Representative Kevin Brady of Texas, a Republican on the Roads and Media Committee, acknowledged the split and said Congress had already approved many funds during the COVID-19 crisis. “Nothing in this bill helps anyone get back to work,” he said.
Aside from the $ 600 direct checks on most Americans, part of the COVID-19 bill revives a weekly increase in pandemic-free unemployment benefits (this time $ 300 through March 14), as well as the popular Payroll Protection Program subsidizes companies to keep workers payroll. It expands protection against evictions and adds a new rent assistance fund.
Americans earning up to $ 75,000 will qualify for direct payments of $ 600, which are gradually eliminated at higher income levels, and there is an additional payment of $ 600 per dependent child.
President-elect Joe Biden told reporters at an event in Wilmington, Delaware, that he supported the $ 2,000 checks.
Trump’s sudden decision to sign the bill came as he faced escalating criticism from lawmakers everywhere for his eleven-hour demands. The bipartisan bill negotiated by Treasury Secretary Steven Mnuchin had already been passed by the House and Senate by a wide margin. Lawmakers had thought they had Trump’s blessing after months of negotiations with his administration.
The president’s defiant refusal to act, advertised in a heated video tweeting just before the Christmas holidays, caused chaos, a lapse in the unemployment benefits of millions of people and the threat of a government shutdown in the pandemic. It was another crisis of its own, resolved when it finally signed the bill.
In his statement on the signing, Trump reiterated his frustrations with the COVID-19 relief bill to provide only $ 600 checks to most Americans and complained about what he considered unnecessary spending, especially in foreign aid, much proposed by its own budget.

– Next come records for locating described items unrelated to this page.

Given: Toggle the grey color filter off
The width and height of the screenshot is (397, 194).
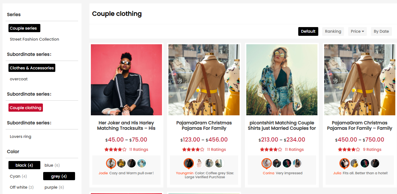Looking at the screenshot, I should coord(59,176).
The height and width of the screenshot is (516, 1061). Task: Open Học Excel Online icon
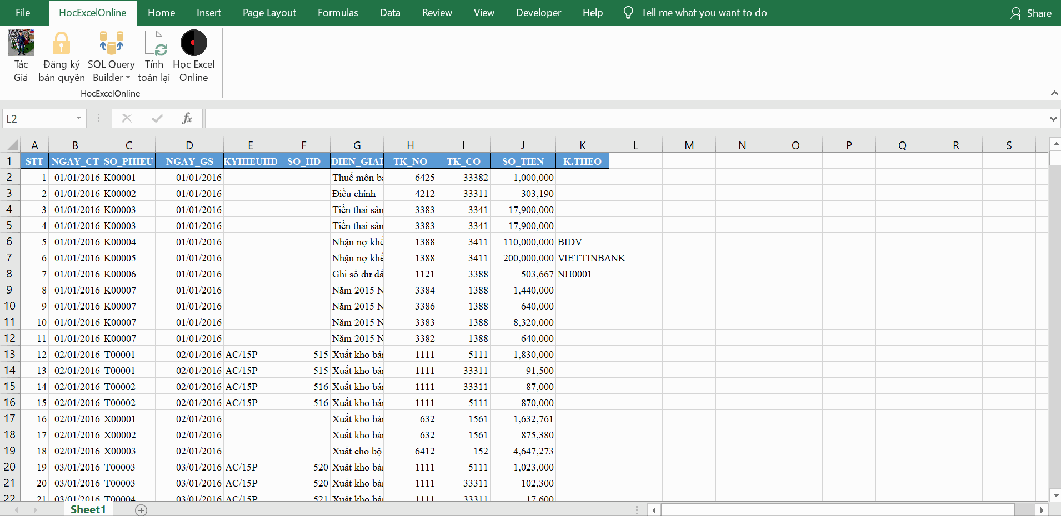pos(193,44)
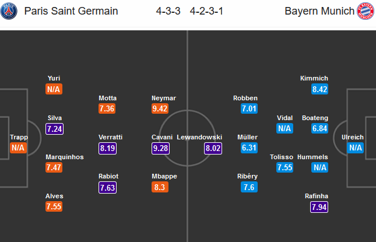Select Verratti's 8.19 rating badge

coord(108,148)
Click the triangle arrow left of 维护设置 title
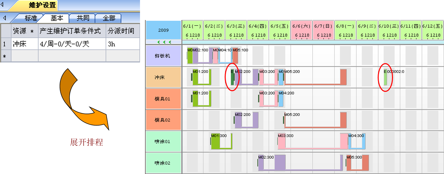444x174 pixels. pyautogui.click(x=3, y=5)
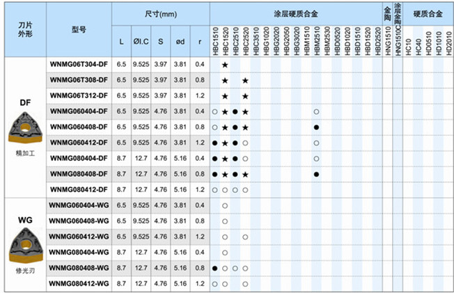Click the 刀片外形 column header
The height and width of the screenshot is (293, 454).
[x=24, y=30]
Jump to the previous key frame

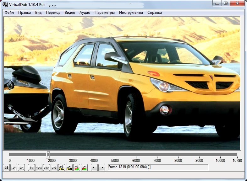pyautogui.click(x=62, y=168)
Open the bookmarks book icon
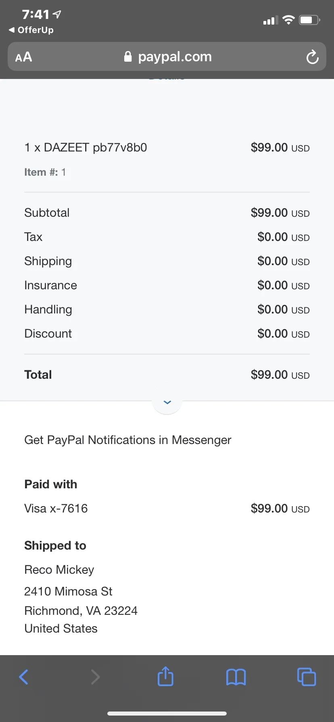This screenshot has height=722, width=334. pos(236,677)
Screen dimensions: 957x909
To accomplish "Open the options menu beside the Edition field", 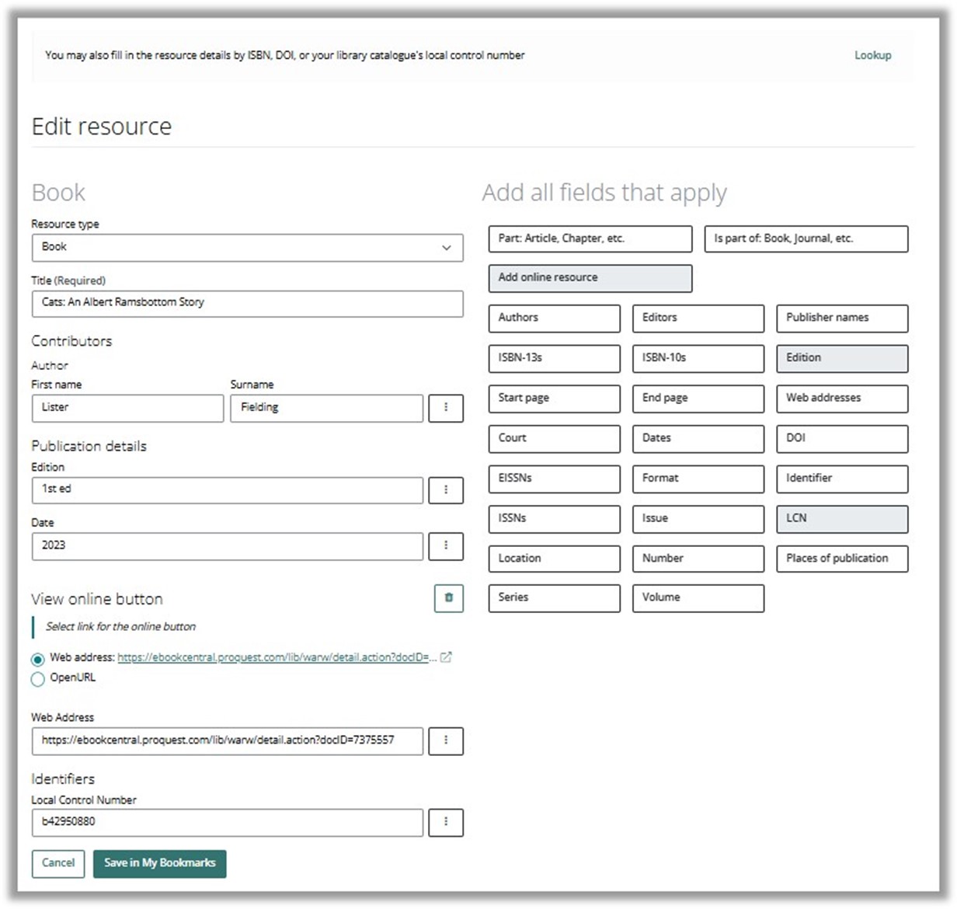I will point(446,490).
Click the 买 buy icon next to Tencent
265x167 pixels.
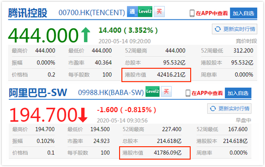pos(159,12)
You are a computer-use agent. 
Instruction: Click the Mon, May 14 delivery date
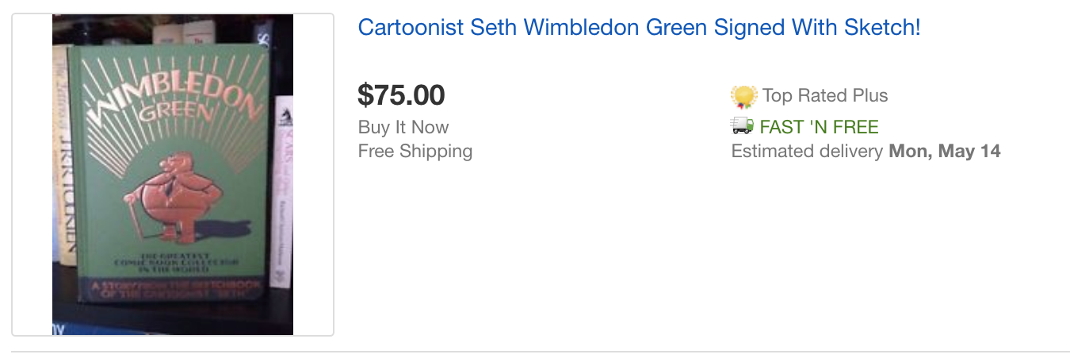pos(945,151)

While the president insisted he would send Congress “a redefined version” with the spending items he wants to eliminate, these are just suggestions to Congress. Democrats said they would resist those cuts.
For now, the administration can only start working by sending the $ 600 payments.
Most House Republicans simply put aside Trump’s push, 130 of them voting to reject higher controls that would add up to $ 467 billion in additional costs. Another 20 House Republicans, including California minority leader Kevin McCarthy, a Trump confidant, skipped the vote, despite pandemic procedures that allow lawmakers to vote for representation to avoid traveling to the Capitol. McCarthy was recovering at home from elbow surgery, his office said.